Testosterone therapy can improve metabolic and sexual parameters in men with type 2 diabetes
The response to testosterone undecanoate in men with type 2 diabetes is dependent on achieving threshold serum levels (the BLAST study). Hackett G, Cole N, Bhartia M, et al. Int J Clin Pract 2014; 68(2): 203-215.
Testosterone therapy improves metabolic parameters in hypogonadal men with type 2 diabetes but not in men with coexisting depression: The BLAST study. Hackett G, Cole N, Bhartia M, et al. J Sex Med 2013; 10(6): 1612-1627.

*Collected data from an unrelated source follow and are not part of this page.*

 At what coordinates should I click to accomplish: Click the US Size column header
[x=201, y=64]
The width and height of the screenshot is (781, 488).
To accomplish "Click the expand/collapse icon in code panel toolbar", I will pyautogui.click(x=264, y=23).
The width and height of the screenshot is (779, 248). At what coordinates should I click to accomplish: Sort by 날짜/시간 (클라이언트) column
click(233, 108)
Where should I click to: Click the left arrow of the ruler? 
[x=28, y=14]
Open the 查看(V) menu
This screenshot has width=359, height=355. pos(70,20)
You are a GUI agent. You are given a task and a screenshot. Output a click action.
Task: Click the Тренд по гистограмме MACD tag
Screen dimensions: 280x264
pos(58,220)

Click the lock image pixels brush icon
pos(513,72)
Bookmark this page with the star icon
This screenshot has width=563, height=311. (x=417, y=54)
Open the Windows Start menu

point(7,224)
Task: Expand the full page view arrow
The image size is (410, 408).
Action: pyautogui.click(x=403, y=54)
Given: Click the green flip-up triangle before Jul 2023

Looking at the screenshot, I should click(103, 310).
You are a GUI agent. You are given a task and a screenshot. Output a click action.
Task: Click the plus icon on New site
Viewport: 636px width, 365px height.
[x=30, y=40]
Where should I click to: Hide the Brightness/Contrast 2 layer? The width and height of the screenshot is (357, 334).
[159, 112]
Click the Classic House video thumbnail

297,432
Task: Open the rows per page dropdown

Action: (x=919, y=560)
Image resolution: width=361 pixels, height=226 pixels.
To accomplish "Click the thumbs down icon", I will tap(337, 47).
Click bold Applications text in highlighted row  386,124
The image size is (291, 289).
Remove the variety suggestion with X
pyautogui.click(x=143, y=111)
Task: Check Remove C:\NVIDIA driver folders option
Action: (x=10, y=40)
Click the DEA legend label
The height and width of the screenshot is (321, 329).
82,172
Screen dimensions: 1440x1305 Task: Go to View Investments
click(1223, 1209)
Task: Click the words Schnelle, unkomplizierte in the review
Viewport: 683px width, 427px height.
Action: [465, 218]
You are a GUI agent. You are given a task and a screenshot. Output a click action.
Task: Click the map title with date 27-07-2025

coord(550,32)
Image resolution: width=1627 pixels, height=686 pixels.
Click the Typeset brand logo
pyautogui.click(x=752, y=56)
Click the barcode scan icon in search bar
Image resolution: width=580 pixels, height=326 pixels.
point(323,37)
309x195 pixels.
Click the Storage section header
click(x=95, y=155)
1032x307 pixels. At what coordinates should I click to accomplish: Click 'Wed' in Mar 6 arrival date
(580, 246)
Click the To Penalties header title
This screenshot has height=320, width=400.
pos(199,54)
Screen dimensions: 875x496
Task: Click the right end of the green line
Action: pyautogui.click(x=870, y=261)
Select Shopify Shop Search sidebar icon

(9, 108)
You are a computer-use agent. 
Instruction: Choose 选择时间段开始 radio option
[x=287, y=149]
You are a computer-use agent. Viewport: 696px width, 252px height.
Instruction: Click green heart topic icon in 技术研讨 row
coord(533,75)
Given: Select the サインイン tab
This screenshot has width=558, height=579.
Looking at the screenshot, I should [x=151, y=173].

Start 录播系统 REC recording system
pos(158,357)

Testosterone deficiency syndrome (TDS) is an increasingly common problem and healthcare burden. Low serum levels of testosterone have been shown to be more common in men with type 2 diabetes mellitus (T2DM) than in the general population,1,2 with 40−50% of men with T2DM having testosterone levels <12 nmol/L.1-3 The BLAST study is the first double-blind placebo-controlled study to investigate the use of testosterone undecanoate (TU) in a primary care population of men with T2DM. The study investigated the effects of TU 1,000 mg in 211 men aged 18–80 years with T2DM and symptoms of hypogonadism involving a 30-week placebo-controlled phase followed by a 52-week open-label phase. This summary presents an overview of two reports from the BLAST study that investigated the effects of TU on achieving threshold serum testosterone levels4 and metabolic parameters.5
What is known
TDS has an estimated prevalence of 3.2% in men aged 60−69 years10 and epidemiological studies have suggested that low testosterone levels in young men may later lead to development of T2DM.11-13 Guidelines, including the European Association of Urology and International Society for the Study of Aging Male, recommend screening of testosterone levels in men with high risk of TDS, particularly those with T2DM.14 Whilst the specific upper limits of TDS are under debate, it is accepted that men with low testosterone levels will present with symptoms of TDS. The European Male Aging Study concluded that men with testosterone levels <11 nmol/L will present with symptoms of erectile dysfunction, loss of morning erections, and reduced sexual desire.10 US guidelines suggest a slightly lower upper limit of 10.4 nmol/L,4 whilst Bhasin et al. recommend a threshold of 12.1 nmol/L.15
A greater awareness of TDS in recent years has increased its detection in males with T2DM, and the demand for treatment of sexual dysfunction has increased the use of testosterone therapy in this population. Previous studies have demonstrated that testosterone therapy improves sexual function16 and metabolic parameters17,18 in men. Published guidelines now recommend testosterone therapy for men with testosterone levels ≤8 nmol/L, and a 3−6 month treatment period should be considered in those with testosterone levels of 8−12 nmol/L.6-8
What this study adds
Increasing testosterone levels in men with severe hypogonadism (≤8 nmol/L) resulted in significant improvements in sexual function (Figure) similar to those previously reported.16 Despite only modest improvements in testosterone levels in men with milder hypogonadism (8.1−12 nmol/L), significant improvements were also seen with regard to reductions in weight, BMI, waist circumference, and levels of HbA1c that were similar to previous studies.17-21 These results suggest that symptom thresholds may exist, and improvements in specific symptoms are seen once these threshold testosterone levels are achieved. These data complement those presented by Zitzmann et al.,22 who previously suggested symptom thresholds (in 434 hypogonadal men), which included loss of erections at 8 nmol/L, diabetes and depression at 10 nmol/L, and reduced vigour at 15 nmol/L. These specific symptom thresholds may be of great interest to sexual medicine physicians and endocrinologists looking to target certain symptoms in men with varying severities of hypogonadism.
In the BLAST studies, marked improvements in sexual and metabolic parameters seen in the 52-week open-label phase are likely attributable to the higher therapeutic testosterone level (14–15 nmol/L) being achieved after a minimum of eight injections of TU. These findings support claims from other studies19,23 that the full benefits of TU may take many months to fully present, and a duration of 3–6 months for testosterone therapy currently recommended by guidelines may be insufficient. In addition, previous studies investigating TU may have used too short a duration of therapy for benefits to be seen.5,23
The effects of TU on metabolic and sexual factors were less marked in men with depression at baseline, although there were modest improvements in depression scores beyond 12 months of treatment.5 After 52 weeks open-label medication, 70% of all men believed that TU had improved their health, measured using a subjective global efficacy question.5 It should be noted that whilst such subjective improvements may be undervalued by clinicians, they may be of great value to patients.
Figure. Charge in International Index of Erectile Function domain scores at 30 weeks from the BLAST study4, 5 investigating the effects of testosterone undercanoate in men wit type 2 diabetes, according to baseline testosterone level (MILD:8.1-12 mol/L; SEVERE: <8.0 mol/L). * p <0.05; ** p < 0.001.